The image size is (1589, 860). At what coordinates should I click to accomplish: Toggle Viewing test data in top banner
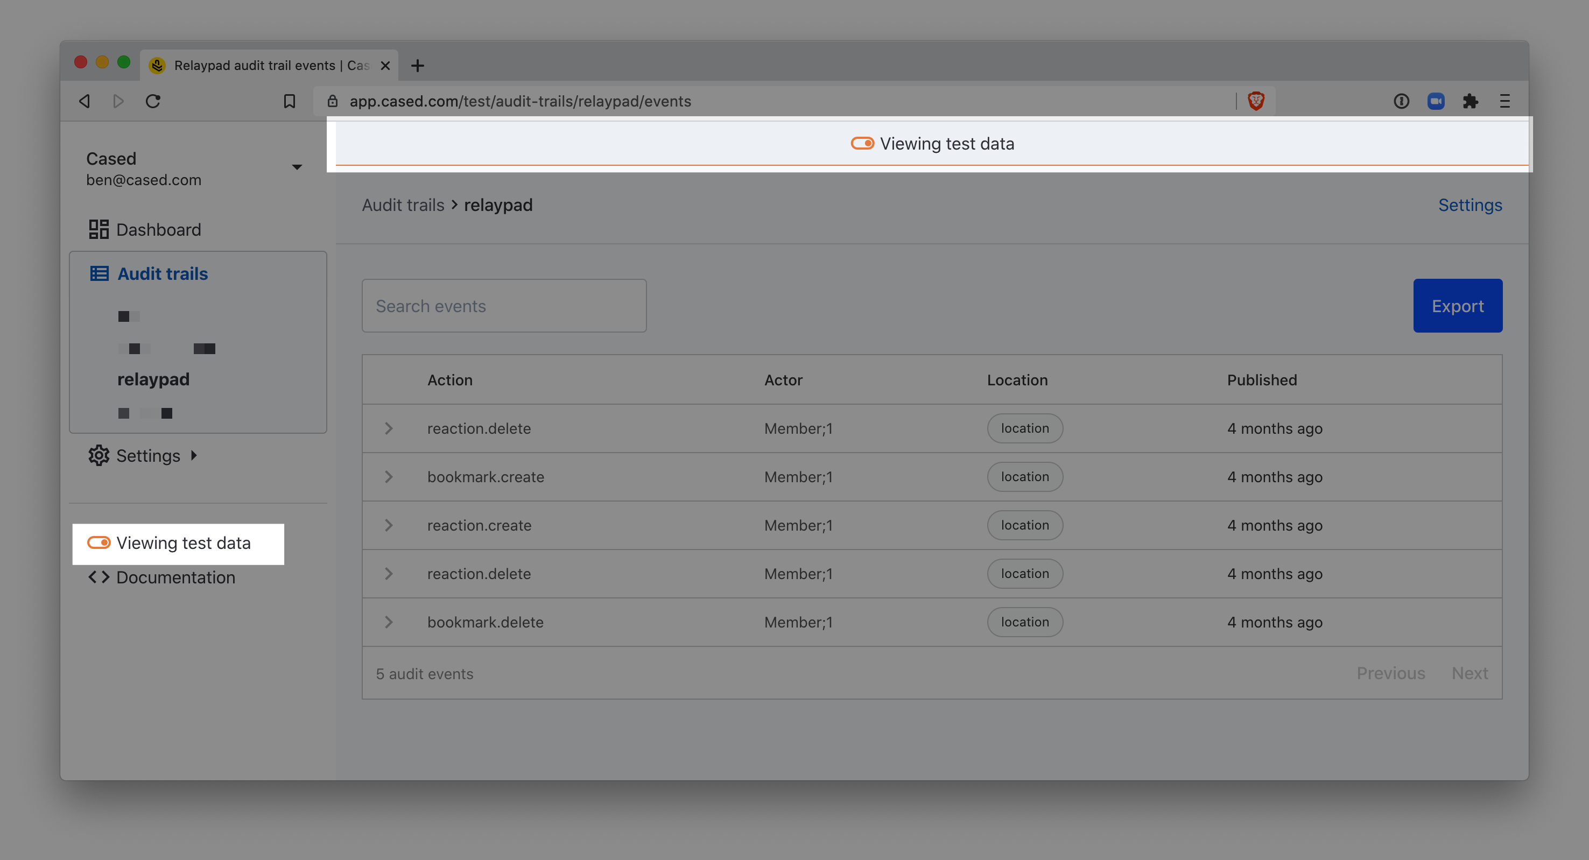[x=862, y=143]
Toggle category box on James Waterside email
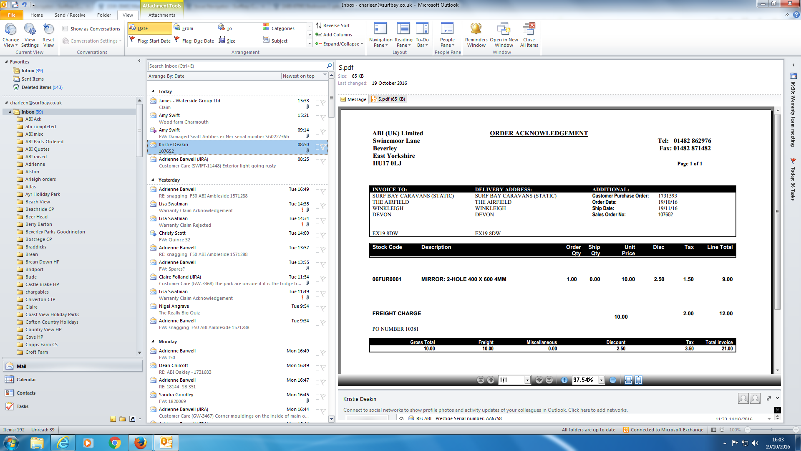 pos(317,103)
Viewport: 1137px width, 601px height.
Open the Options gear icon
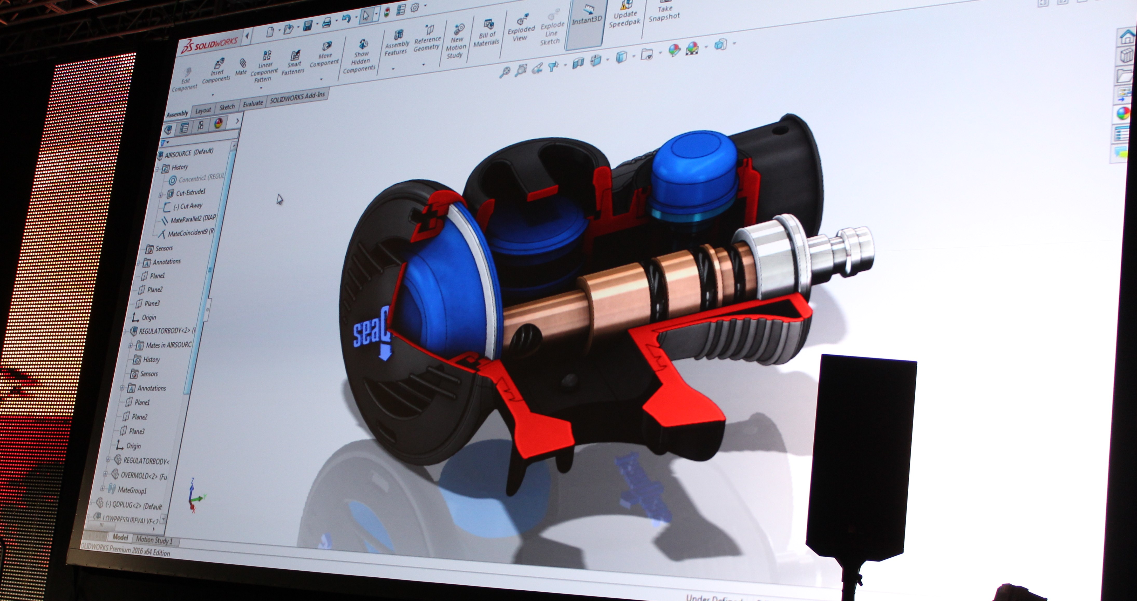coord(414,8)
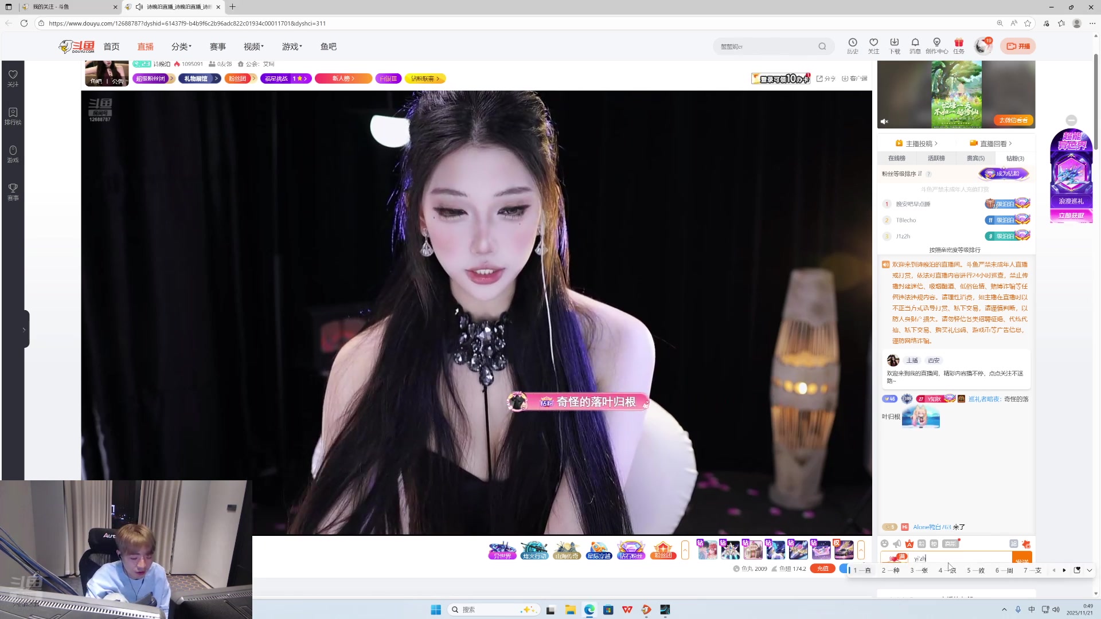Select the 烽火行动 gift icon
Image resolution: width=1101 pixels, height=619 pixels.
[534, 550]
_ _ _ _ _
Task: Write out the whole listing exactly. Pictures stay out.

Reply:
The image size is (1589, 860). At what coordinates should I click to accomplish: Toggle Viewing test data in top banner
[x=862, y=143]
Toggle category box on James Waterside email
 pos(317,103)
Viewport: 1137px width, 601px height.
Open the Options gear icon
coord(414,8)
Select the 烽火行动 gift icon
Image resolution: width=1101 pixels, height=619 pixels.
[534, 550]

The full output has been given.